I didn’t agree right away. I thought about it for a week. I could see Sheila’s reasoning, but at the same time I was terrified. Of what? Of it not working. And that’s why I realized I had to try. Because if I was that scared of it not working, it meant I had already got my hopes up.

Sheila showed me your website, we read through some of the stories, and then she sat with me while I filled out the request for a spell. My heart was pounding when I clicked the last button, and then it was done — out of my hands.

The Spell

And of course you know everything that happened next, Joshua. You kindly accepted my case, and you cast the spell on Peter, for which I am eternally grateful.

The hardest thing was the waiting. You told me it would take a little time for the spell to take effect, that the love would have to build inside him, but that it would eventually bubble over and he would feel compelled to be with me. That’s exactly how it happened. And though I had to wait about four weeks, when it happened, it happened fast and out of the blue.

There was a knock at the door. I was changing a diaper at the time, and as I assumed it would be Sheila (she came to the house most days) I called out, “It’s open, come in.” I heard the door open and close, footsteps behind me. With a full diaper in my hands, I turned round and said, “Be with you in a sec—”

It was Peter.

We both stood there, just looking at each other. I forgot all about my son’s output in my hand, or the fact he was lying half-naked on a changing table behind me. I forgot about everything. It was like in those old movies where the hero and the heroine meet and the background fades to black and it’s just the two of them standing there. It was just us, and I knew. I knew he was back for me. I knew he still loved me. I knew everything would be okay. It was like someone took a straight jacket off me, like they lifted two ten ton weights from my shoulders. I simply smiled at him, he smiled at me, and I turned back and finished changing our son. He came up behind me, wrapped his arms around me, and hugged me tight as I finished.

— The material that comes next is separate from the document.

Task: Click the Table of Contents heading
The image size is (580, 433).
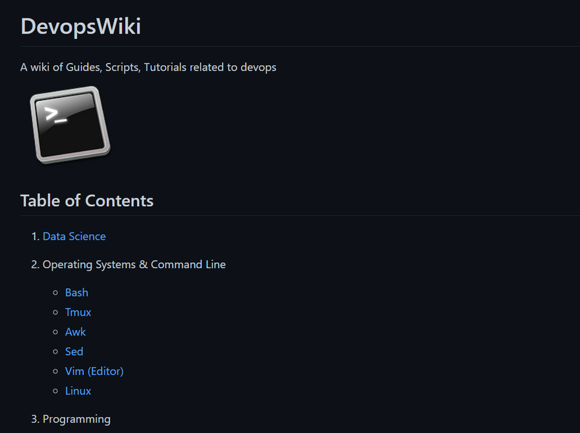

There are a million things I’d love to say to you, Joshua. About how we talked and talked once he was back, about how great our lives are now, about how Sheila has become our closest friend, about how we’re talking about having another baby. But the biggest thing I want to say to you again is thank you. Thank you for giving me back my life.

Oh, and the reason I can ask you to share my story on your website now? Sheila. She let slip about the love spell over dinner one night. At first she tried to cover up her slip up and say she was talking about the spell you had done for her, but Peter understood what she’d really meant. Later, after she’d gone home, he asked me, and I told him the truth — that you had cast a spell on him. And he was not just fine about it, he said it was a good thing because now he was in a happy place too. So we both thank you, Joshua!